A couple of days later, after being presented with a closed door, I got around to day 27, which by no coincidence was on closed doors. 

Annie writes, “Brave people commit their work to the Lord and trust that His plan for their lives might not look the way they planned. And that’s okay. If you’re looking at a closed door today, then there’s an open one just around the corner.”

I told myself to get over it. It’s not that big of a deal anyway. The loss of the property doesn’t affect the big picture of our life. We can still build or buy a house somewhere else. God has a plan and it’s not my job to figure it out. But grace.

On day 28, I learned that it’s OK to “mourn dreams that have died”. 
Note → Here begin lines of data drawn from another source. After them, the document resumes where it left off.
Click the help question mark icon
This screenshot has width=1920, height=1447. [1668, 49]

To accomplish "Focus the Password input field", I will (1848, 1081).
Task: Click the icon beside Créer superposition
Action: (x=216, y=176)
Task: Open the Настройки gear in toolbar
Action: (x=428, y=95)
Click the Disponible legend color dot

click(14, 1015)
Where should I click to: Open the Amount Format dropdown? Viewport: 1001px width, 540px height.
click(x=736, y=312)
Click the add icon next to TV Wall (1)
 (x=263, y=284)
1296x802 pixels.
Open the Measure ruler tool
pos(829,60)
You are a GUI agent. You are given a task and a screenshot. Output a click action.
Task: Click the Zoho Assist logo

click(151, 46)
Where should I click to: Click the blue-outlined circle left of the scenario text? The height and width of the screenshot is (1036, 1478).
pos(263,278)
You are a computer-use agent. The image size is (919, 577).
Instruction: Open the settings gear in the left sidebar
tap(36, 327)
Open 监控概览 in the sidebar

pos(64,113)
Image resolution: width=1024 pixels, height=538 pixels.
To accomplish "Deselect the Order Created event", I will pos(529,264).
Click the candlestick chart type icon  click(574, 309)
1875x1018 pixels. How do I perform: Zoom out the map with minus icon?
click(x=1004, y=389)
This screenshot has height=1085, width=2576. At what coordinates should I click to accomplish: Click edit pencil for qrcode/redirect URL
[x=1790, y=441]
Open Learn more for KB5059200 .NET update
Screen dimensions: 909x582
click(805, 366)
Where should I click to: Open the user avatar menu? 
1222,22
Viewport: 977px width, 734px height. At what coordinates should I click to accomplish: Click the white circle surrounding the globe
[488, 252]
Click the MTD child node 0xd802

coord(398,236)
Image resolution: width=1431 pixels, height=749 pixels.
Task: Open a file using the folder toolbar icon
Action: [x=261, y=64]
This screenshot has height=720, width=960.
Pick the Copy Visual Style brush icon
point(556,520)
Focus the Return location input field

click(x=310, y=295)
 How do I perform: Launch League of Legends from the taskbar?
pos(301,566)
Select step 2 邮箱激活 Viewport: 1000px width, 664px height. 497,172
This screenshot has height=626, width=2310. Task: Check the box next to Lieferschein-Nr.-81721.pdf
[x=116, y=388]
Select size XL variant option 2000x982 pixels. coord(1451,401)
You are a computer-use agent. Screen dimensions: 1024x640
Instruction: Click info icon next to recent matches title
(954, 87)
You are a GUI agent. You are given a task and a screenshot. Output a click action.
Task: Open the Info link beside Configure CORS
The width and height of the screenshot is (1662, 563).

Annie F. Downs tells of her yearning for a husband before her 30s, and subconsciously grieving when this did not come to pass. Annie is comforted when her counselor tells her that “The dreams you thought would come true in a certain time frame never did. You saw a life for yourself that you will never have. You can mourn that loss.” 

And so I did. I let myself grieve for a few days…and then I moved on to the doors that are still open for me.

On day 29, we’re told to “Chase the dreams that are still alive.” 

“God loves to put wings on dreams that His kids chase, dreams that can bring Him glory.”

Having little to do with my classic southern dreams of a white house to clean and babies to kiss, while noble and beautiful on their own, I dream of being a writer and an author.

Although I go through times of feeling discouraged and inadequate in this area of my life, I crave it more than any other earthly goal.

Even when faced with closed doors and disappointments, my dreams are still alive and well, and so are yours.